To do:
[A] Transcribe the part of the Ahmed Rizuvan profile starting with "Team information" and going on through "(loan) / 15 / (6)".
[B] In the Ahmed Rizuvan profile, which player did Rizuvan replace in his international debut?
[C] Does each statement agree with the Ahmed Rizuvan profile? Answer yes or no for each and quote the deciding words.
(i) Rizuvan's international debut was a friendly against Bangladesh.
(ii) Maldives lost the game in which Rizuvan made his debut.
(iii) Rizuvan goes by the nickname Rizey.

Text:
Ahmed Rizuvan

Personal information
- Full name: Ahmed Rizuvan
- Date of birth: 4 June 1995 (age 31)
- Place of birth: K. Dhiffushi, Maldives
- Position: Striker

Team information
- Current team: Victory
- Number: 11

Youth career
- 2013–2015: Eagles

Senior career*
- Years: Team / Apps / (Gls)
- 2015–2026: Eagles / 51 / (105)
- 2017: → G. Dh. Thinadhoo (loan) / 15 / (6)
- 2025–2026: → Victory (loan) / 8 / (0)
- 2026–: → Victory / 0 / (0)

International career^{‡}
- 2013: Maldives U19 / 4 / (1)
- 2014–: Maldives U23
- 2016–: Maldives / 10 / (1)

= Ahmed Rizuvan =

Maldivian footballer

Ahmed Rizuvan (born 4 June 1995), known by his nickname Rizey, is a Maldivian professional footballer who is currently playing for Victory Sports Club.

Rizuwan holds the record in October 2018, after scoring five hat-tricks in five consecutive matches of the Dhiraagu Dhivehi Premier League.

== International career ==
Rizuvan made his debut in an international friendly against Bangladesh on 1 September 2016, in which he replaced Ali Fasir in the 58th minute. Maldives went on to win the game by 5–0 at the National Football Stadium.

Data block:
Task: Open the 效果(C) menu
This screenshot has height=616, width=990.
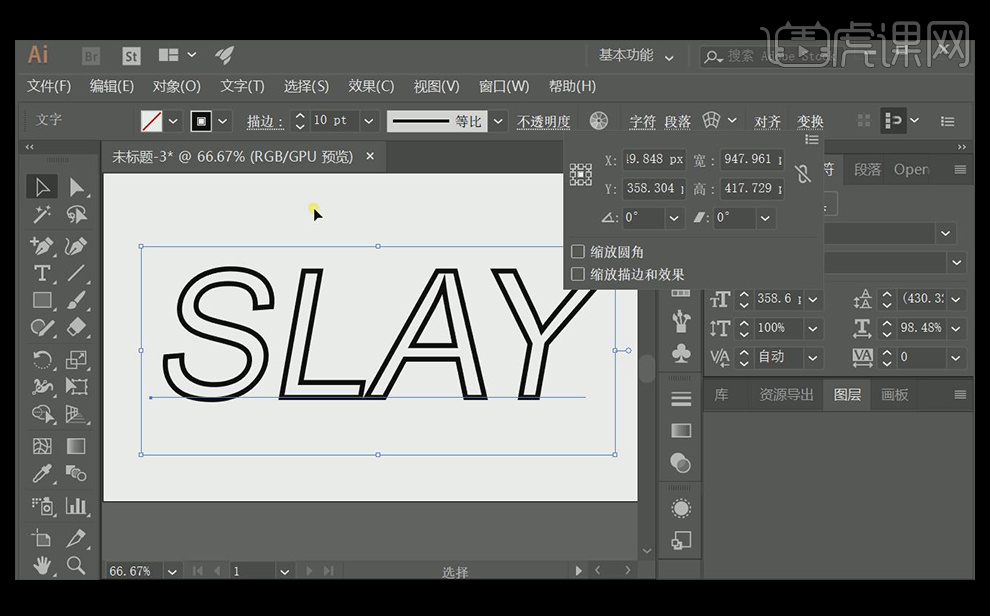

Outputs:
[A]
Team information
- Current team: Victory
- Number: 11

Youth career
- 2013–2015: Eagles

Senior career*
- Years: Team / Apps / (Gls)
- 2015–2026: Eagles / 51 / (105)
- 2017: → G. Dh. Thinadhoo (loan) / 15 / (6)

[B] Ali Fasir.

[C]
(i) Yes: "made his debut in an international friendly against Bangladesh on 1 September 2016"
(ii) No: "Maldives went on to win the game by 5–0"
(iii) Yes: "known by his nickname Rizey"